● **What to do**: Repeat the entries below exactly, pictures excluded.

● **Source data**:
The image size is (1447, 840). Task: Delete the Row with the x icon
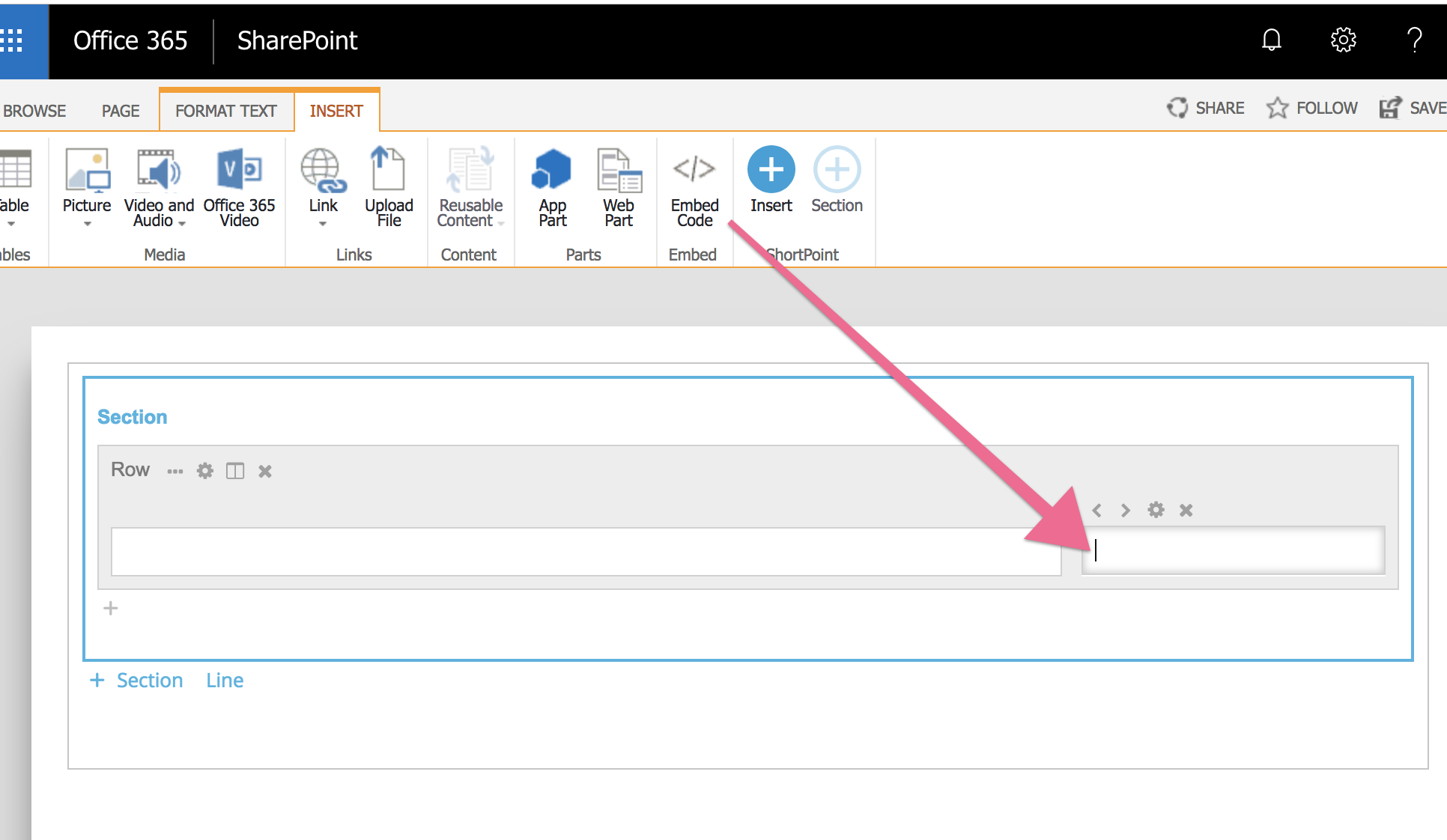pyautogui.click(x=264, y=471)
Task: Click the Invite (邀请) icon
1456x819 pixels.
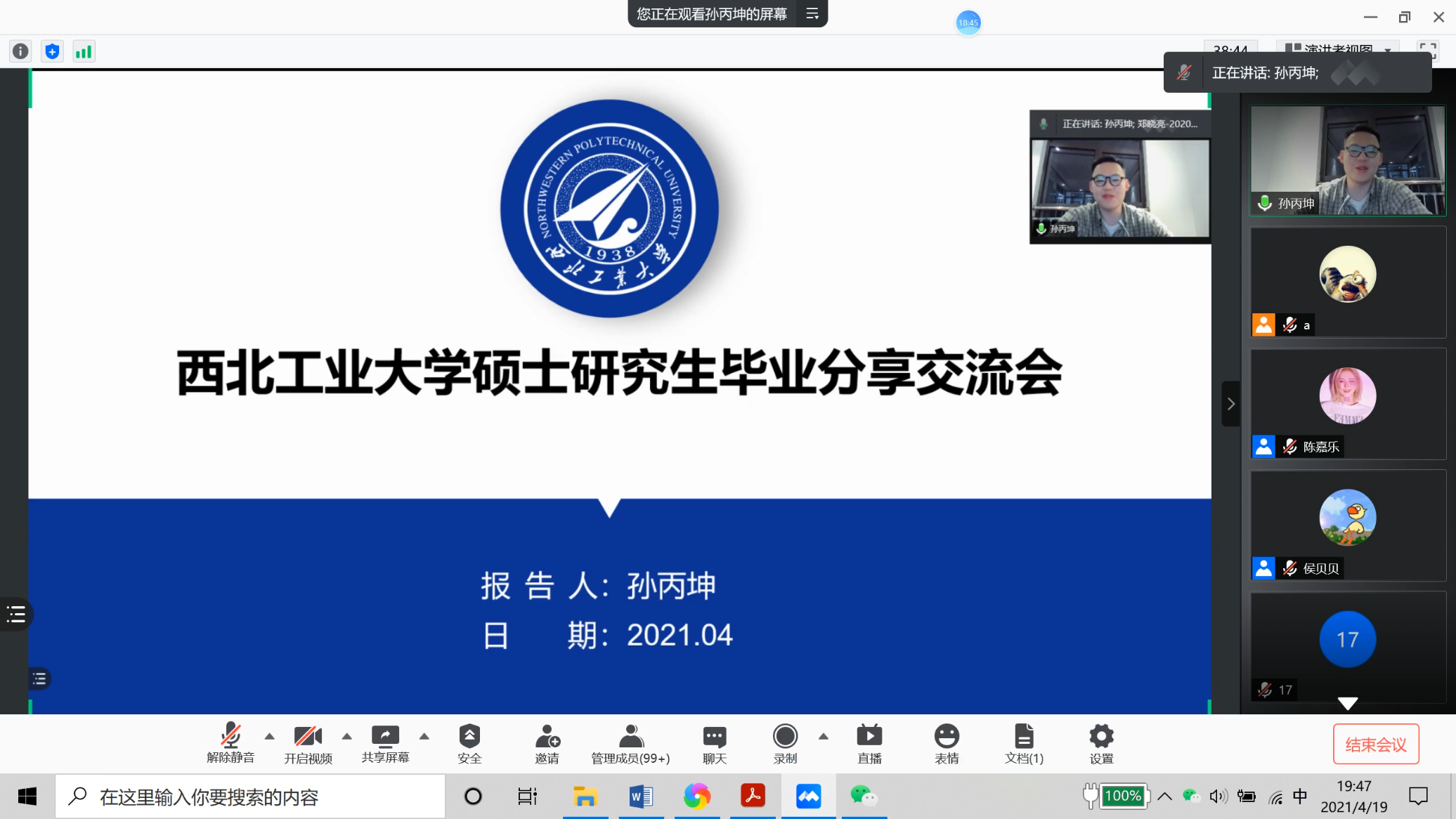Action: click(x=547, y=744)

● **Response box**:
The image size is (1447, 840). Task: Delete the Row with the x icon
pyautogui.click(x=264, y=471)
Task: Click the Invite (邀请) icon
1456x819 pixels.
Action: click(x=547, y=744)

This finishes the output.